Give a verbatim quotation of every record.

■ Collected data entries:
-------------------------
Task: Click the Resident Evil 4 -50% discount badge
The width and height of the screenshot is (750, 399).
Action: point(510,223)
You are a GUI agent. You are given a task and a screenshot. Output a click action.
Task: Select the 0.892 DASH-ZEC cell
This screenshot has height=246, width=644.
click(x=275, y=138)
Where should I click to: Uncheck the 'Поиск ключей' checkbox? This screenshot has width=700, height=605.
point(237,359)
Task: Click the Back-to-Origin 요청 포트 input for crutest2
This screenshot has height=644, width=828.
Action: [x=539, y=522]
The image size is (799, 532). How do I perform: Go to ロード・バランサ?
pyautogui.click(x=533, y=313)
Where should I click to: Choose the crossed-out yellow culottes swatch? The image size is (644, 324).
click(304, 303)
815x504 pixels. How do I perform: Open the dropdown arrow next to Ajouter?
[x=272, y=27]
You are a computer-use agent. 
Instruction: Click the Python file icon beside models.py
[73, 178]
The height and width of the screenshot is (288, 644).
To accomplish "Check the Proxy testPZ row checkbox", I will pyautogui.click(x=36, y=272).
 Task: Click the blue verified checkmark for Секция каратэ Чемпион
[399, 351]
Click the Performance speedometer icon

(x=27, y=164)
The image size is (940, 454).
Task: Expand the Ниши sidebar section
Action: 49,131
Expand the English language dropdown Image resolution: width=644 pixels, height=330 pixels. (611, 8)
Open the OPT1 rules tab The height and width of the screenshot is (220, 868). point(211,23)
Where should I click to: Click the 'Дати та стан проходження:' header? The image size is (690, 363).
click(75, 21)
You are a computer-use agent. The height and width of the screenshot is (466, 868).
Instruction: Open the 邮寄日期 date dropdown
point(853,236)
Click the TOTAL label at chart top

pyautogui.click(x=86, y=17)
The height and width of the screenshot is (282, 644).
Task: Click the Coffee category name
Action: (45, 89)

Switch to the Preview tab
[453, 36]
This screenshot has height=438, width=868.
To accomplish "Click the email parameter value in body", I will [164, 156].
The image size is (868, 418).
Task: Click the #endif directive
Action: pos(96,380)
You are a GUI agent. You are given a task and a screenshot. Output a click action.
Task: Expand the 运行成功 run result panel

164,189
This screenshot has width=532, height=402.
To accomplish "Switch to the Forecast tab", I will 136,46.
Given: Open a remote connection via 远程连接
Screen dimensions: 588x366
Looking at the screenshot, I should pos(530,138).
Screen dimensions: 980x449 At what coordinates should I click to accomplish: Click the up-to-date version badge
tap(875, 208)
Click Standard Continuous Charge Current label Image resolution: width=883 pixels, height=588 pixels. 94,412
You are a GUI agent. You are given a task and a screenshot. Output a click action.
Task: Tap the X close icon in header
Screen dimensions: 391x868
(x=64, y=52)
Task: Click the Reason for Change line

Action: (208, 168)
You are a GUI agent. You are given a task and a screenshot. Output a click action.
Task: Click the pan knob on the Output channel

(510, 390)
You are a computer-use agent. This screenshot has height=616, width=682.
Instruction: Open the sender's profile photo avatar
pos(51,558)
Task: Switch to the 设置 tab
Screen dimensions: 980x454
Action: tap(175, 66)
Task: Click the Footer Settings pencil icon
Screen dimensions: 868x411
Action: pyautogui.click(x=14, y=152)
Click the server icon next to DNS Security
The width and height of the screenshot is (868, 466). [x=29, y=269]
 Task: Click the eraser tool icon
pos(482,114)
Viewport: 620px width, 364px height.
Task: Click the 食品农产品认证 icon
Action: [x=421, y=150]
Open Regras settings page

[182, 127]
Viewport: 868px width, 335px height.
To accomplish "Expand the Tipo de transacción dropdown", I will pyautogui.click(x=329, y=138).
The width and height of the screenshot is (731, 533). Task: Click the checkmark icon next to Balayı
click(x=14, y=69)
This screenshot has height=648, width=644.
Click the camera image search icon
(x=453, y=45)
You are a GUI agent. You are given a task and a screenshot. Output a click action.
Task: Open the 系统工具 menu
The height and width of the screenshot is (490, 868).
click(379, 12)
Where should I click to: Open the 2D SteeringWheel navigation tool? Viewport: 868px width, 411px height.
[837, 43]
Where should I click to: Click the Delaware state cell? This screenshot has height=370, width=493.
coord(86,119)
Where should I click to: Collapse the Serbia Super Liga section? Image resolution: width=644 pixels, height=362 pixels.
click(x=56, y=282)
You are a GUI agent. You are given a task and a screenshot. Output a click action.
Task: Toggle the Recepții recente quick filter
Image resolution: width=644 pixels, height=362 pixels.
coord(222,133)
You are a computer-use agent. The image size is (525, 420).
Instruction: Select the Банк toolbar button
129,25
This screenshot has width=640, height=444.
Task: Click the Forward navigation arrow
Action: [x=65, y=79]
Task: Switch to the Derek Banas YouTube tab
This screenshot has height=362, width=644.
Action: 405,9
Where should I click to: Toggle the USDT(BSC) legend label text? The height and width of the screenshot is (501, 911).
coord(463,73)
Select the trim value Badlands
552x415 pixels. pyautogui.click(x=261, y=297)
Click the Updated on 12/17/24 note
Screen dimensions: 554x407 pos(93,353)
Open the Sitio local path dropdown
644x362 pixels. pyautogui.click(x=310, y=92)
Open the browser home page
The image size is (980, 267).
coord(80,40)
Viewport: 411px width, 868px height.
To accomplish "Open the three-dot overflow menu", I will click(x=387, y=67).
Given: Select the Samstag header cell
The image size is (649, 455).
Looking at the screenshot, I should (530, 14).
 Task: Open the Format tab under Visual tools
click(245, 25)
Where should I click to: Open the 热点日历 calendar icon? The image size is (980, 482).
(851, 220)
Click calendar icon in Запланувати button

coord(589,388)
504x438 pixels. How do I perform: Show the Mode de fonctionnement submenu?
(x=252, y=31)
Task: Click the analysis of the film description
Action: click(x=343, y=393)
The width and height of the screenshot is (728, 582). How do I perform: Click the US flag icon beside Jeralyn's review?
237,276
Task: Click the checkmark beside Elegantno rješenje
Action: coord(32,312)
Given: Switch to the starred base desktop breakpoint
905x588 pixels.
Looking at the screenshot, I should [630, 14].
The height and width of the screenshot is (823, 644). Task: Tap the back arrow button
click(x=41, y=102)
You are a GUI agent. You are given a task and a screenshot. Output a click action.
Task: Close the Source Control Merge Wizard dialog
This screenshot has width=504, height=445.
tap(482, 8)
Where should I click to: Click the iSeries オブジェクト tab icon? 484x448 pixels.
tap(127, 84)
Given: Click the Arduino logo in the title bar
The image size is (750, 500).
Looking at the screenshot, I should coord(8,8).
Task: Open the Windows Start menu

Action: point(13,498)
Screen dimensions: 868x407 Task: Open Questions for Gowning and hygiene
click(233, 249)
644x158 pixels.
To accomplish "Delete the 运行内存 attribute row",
-------------------------
■ REPLY TO THE TASK:
Task: Click the Resident Evil 4 -50% discount badge
The width and height of the screenshot is (750, 399).
Action: point(510,223)
You are a GUI agent. You are given a task and a screenshot. Output a click action.
Task: Select the 0.892 DASH-ZEC cell
This screenshot has height=246, width=644.
click(x=275, y=138)
Where should I click to: Uncheck the 'Поиск ключей' checkbox? This screenshot has width=700, height=605.
point(237,359)
Task: Click the Back-to-Origin 요청 포트 input for crutest2
This screenshot has height=644, width=828.
Action: [x=539, y=522]
The image size is (799, 532). How do I perform: Go to ロード・バランサ?
pyautogui.click(x=533, y=313)
Where should I click to: Choose the crossed-out yellow culottes swatch? The image size is (644, 324).
click(304, 303)
815x504 pixels. How do I perform: Open the dropdown arrow next to Ajouter?
[x=272, y=27]
You are a computer-use agent. 
Instruction: Click the Python file icon beside models.py
[73, 178]
The height and width of the screenshot is (288, 644).
To accomplish "Check the Proxy testPZ row checkbox", I will pyautogui.click(x=36, y=272).
 Task: Click the blue verified checkmark for Секция каратэ Чемпион
[399, 351]
Click the Performance speedometer icon

(x=27, y=164)
The image size is (940, 454).
Task: Expand the Ниши sidebar section
Action: 49,131
Expand the English language dropdown Image resolution: width=644 pixels, height=330 pixels. (611, 8)
Open the OPT1 rules tab The height and width of the screenshot is (220, 868). point(211,23)
Where should I click to: Click the 'Дати та стан проходження:' header? The image size is (690, 363).
click(75, 21)
You are a computer-use agent. The height and width of the screenshot is (466, 868).
Instruction: Open the 邮寄日期 date dropdown
point(853,236)
Click the TOTAL label at chart top

pyautogui.click(x=86, y=17)
The height and width of the screenshot is (282, 644).
Task: Click the Coffee category name
Action: (45, 89)

Switch to the Preview tab
[453, 36]
This screenshot has height=438, width=868.
To accomplish "Click the email parameter value in body", I will [164, 156].
The image size is (868, 418).
Task: Click the #endif directive
Action: pos(96,380)
You are a GUI agent. You are given a task and a screenshot. Output a click action.
Task: Expand the 运行成功 run result panel

164,189
This screenshot has width=532, height=402.
To accomplish "Switch to the Forecast tab", I will 136,46.
Given: Open a remote connection via 远程连接
Screen dimensions: 588x366
Looking at the screenshot, I should pos(530,138).
Screen dimensions: 980x449 At what coordinates should I click to accomplish: Click the up-to-date version badge
tap(875, 208)
Click Standard Continuous Charge Current label Image resolution: width=883 pixels, height=588 pixels. 94,412
You are a GUI agent. You are given a task and a screenshot. Output a click action.
Task: Tap the X close icon in header
Screen dimensions: 391x868
(x=64, y=52)
Task: Click the Reason for Change line

Action: (208, 168)
You are a GUI agent. You are given a task and a screenshot. Output a click action.
Task: Click the pan knob on the Output channel

(510, 390)
You are a computer-use agent. This screenshot has height=616, width=682.
Instruction: Open the sender's profile photo avatar
pos(51,558)
Task: Switch to the 设置 tab
Screen dimensions: 980x454
Action: tap(175, 66)
Task: Click the Footer Settings pencil icon
Screen dimensions: 868x411
Action: pyautogui.click(x=14, y=152)
Click the server icon next to DNS Security
The width and height of the screenshot is (868, 466). [x=29, y=269]
 Task: Click the eraser tool icon
pos(482,114)
Viewport: 620px width, 364px height.
Task: Click the 食品农产品认证 icon
Action: [x=421, y=150]
Open Regras settings page

[182, 127]
Viewport: 868px width, 335px height.
To accomplish "Expand the Tipo de transacción dropdown", I will pyautogui.click(x=329, y=138).
The width and height of the screenshot is (731, 533). Task: Click the checkmark icon next to Balayı
click(x=14, y=69)
This screenshot has height=648, width=644.
Click the camera image search icon
(x=453, y=45)
You are a GUI agent. You are given a task and a screenshot. Output a click action.
Task: Open the 系统工具 menu
The height and width of the screenshot is (490, 868).
click(379, 12)
Where should I click to: Open the 2D SteeringWheel navigation tool? Viewport: 868px width, 411px height.
[837, 43]
Where should I click to: Click the Delaware state cell? This screenshot has height=370, width=493.
coord(86,119)
Where should I click to: Collapse the Serbia Super Liga section? Image resolution: width=644 pixels, height=362 pixels.
click(x=56, y=282)
You are a GUI agent. You are given a task and a screenshot. Output a click action.
Task: Toggle the Recepții recente quick filter
Image resolution: width=644 pixels, height=362 pixels.
coord(222,133)
You are a computer-use agent. The image size is (525, 420).
Instruction: Select the Банк toolbar button
129,25
This screenshot has width=640, height=444.
Task: Click the Forward navigation arrow
Action: [x=65, y=79]
Task: Switch to the Derek Banas YouTube tab
This screenshot has height=362, width=644.
Action: 405,9
Where should I click to: Toggle the USDT(BSC) legend label text? The height and width of the screenshot is (501, 911).
coord(463,73)
Select the trim value Badlands
552x415 pixels. pyautogui.click(x=261, y=297)
Click the Updated on 12/17/24 note
Screen dimensions: 554x407 pos(93,353)
Open the Sitio local path dropdown
644x362 pixels. pyautogui.click(x=310, y=92)
Open the browser home page
The image size is (980, 267).
coord(80,40)
Viewport: 411px width, 868px height.
To accomplish "Open the three-dot overflow menu", I will click(x=387, y=67).
Given: Select the Samstag header cell
The image size is (649, 455).
Looking at the screenshot, I should (530, 14).
 Task: Open the Format tab under Visual tools
click(245, 25)
Where should I click to: Open the 热点日历 calendar icon? The image size is (980, 482).
(851, 220)
Click calendar icon in Запланувати button

coord(589,388)
504x438 pixels. How do I perform: Show the Mode de fonctionnement submenu?
(x=252, y=31)
Task: Click the analysis of the film description
Action: click(x=343, y=393)
The width and height of the screenshot is (728, 582). How do I perform: Click the US flag icon beside Jeralyn's review?
237,276
Task: Click the checkmark beside Elegantno rješenje
Action: coord(32,312)
Given: Switch to the starred base desktop breakpoint
905x588 pixels.
Looking at the screenshot, I should [630, 14].
The height and width of the screenshot is (823, 644). Task: Tap the back arrow button
click(x=41, y=102)
You are a GUI agent. You are given a task and a screenshot. Output a click action.
Task: Close the Source Control Merge Wizard dialog
This screenshot has width=504, height=445.
tap(482, 8)
Where should I click to: Click the iSeries オブジェクト tab icon? 484x448 pixels.
tap(127, 84)
Given: Click the Arduino logo in the title bar
The image size is (750, 500).
Looking at the screenshot, I should coord(8,8).
Task: Open the Windows Start menu

Action: point(13,498)
Screen dimensions: 868x407 Task: Open Questions for Gowning and hygiene
click(233, 249)
644x158 pixels.
To accomplish "Delete the 运行内存 attribute row",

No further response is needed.